Life in Tokyo is good
We asked expats to share their views on how New Zealand compares to life overseas.
Ah, New Zealand, I remember it well. Ready access to the great outdoors, wonderful beaches, tramping, cycling, great rugby and.... that's about it. Sorry.
It's a great place to live if you have an after tax income of at least $100,000, but anything under that and life becomes tough, or at least your choices become more limited.
At the age of 32, I was living in shared accommodation in Wellington, paying off a student loan, working as a primary school teacher and managing to get around town in an old car that my students kindly referred to as chitty-chitty-bang-bang.
Life was ok, in a hand to mouth sort of a way. No worries and single. Jonah Lomu was at his peak. Everything was right with the world; but on a before tax salary of $33,000, nothing was going to change much.
Two years later, I was married and my wife and I had to take a longer perspective and to be honest, things weren't looking that rosy. High taxes, GST, user pays health and an ever rising cost of living with a salary that did not keep up, meant that moving overseas was really the only option, especially when my area of specialsation as an ESL teacher was regarded in New Zealand as warranting only mostly part time positions.
We made the move to Japan and almost instantly, our salaries were three times that of New Zealand, tax was at 22 per cent and minimal GST meant we could finally get to work on our future.
The plan was to stay in Tokyo for five years and then head back to New Zealand, but, like other Kiwi teachers living in Japan, that never happened.

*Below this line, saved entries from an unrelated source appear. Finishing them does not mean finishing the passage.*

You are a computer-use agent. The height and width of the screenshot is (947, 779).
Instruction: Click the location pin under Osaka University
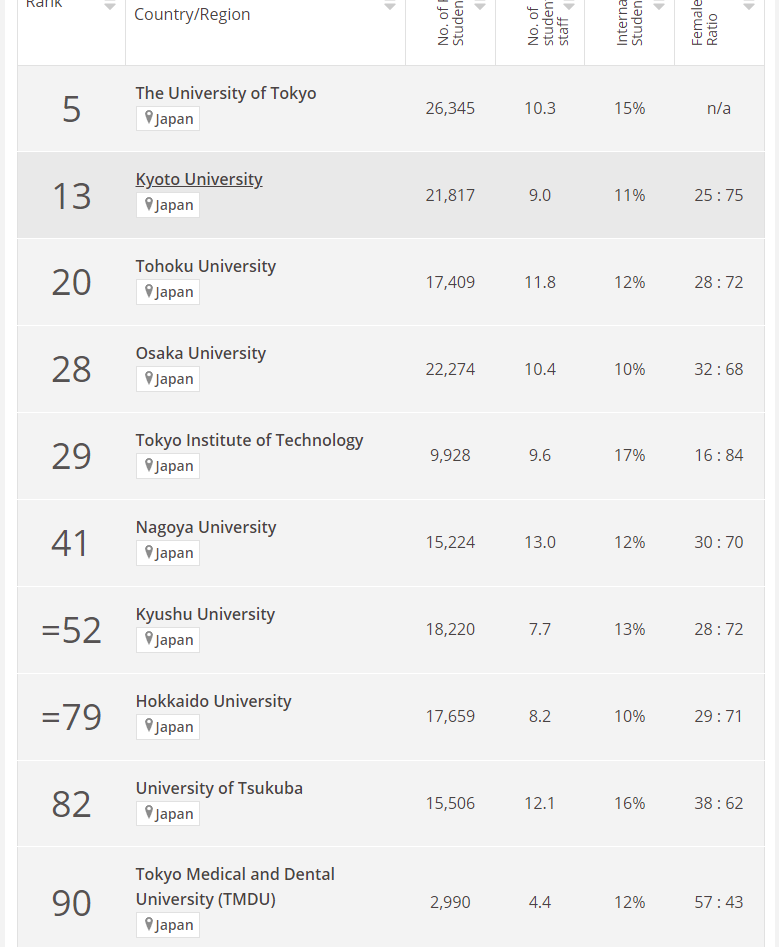(149, 379)
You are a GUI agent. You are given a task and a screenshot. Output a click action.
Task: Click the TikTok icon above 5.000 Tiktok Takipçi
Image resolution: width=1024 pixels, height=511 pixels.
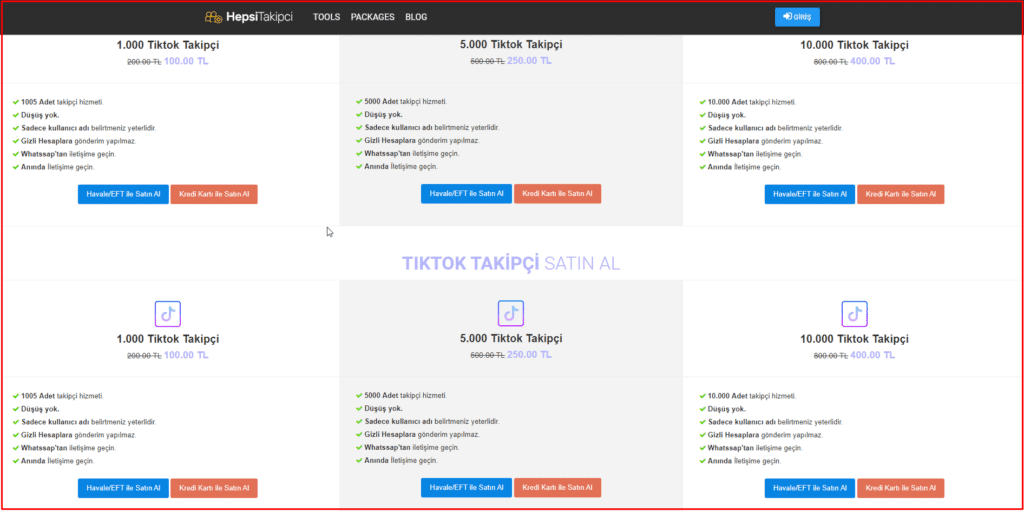511,313
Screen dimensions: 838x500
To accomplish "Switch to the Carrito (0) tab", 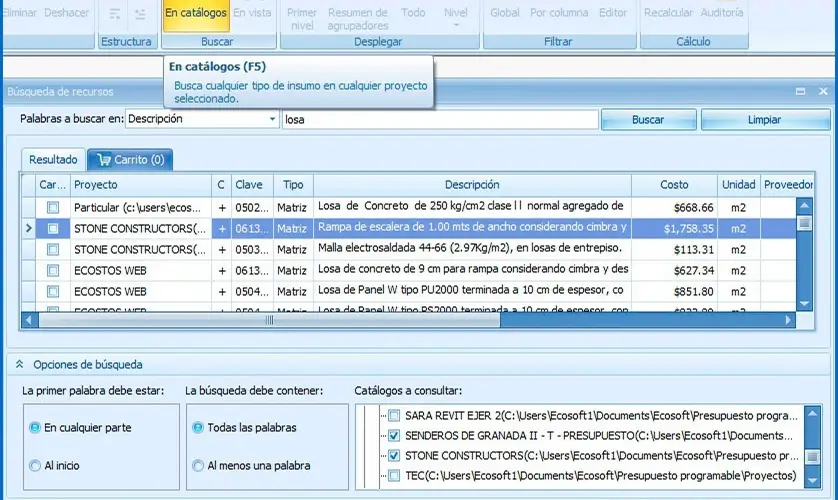I will (130, 160).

We have been here now going on 19 years, and life is good.
Living in a big city like Tokyo has its challenges. Life can be difficult in the midst of 15 million people, but somehow we have managed to adjust.
We do get back to Godzone from time to time, and always, without fail, we do miss it and love the people and the place. However, life for our teaching friends is much the same as it was when we left, if not harder. Costs of living seem to be on par with Tokyo, oddly enough.
Recently, my nephew left New Zealand for London. A new generation heading out for essentially the same reasons as we did: more choices, more opportunities, more income.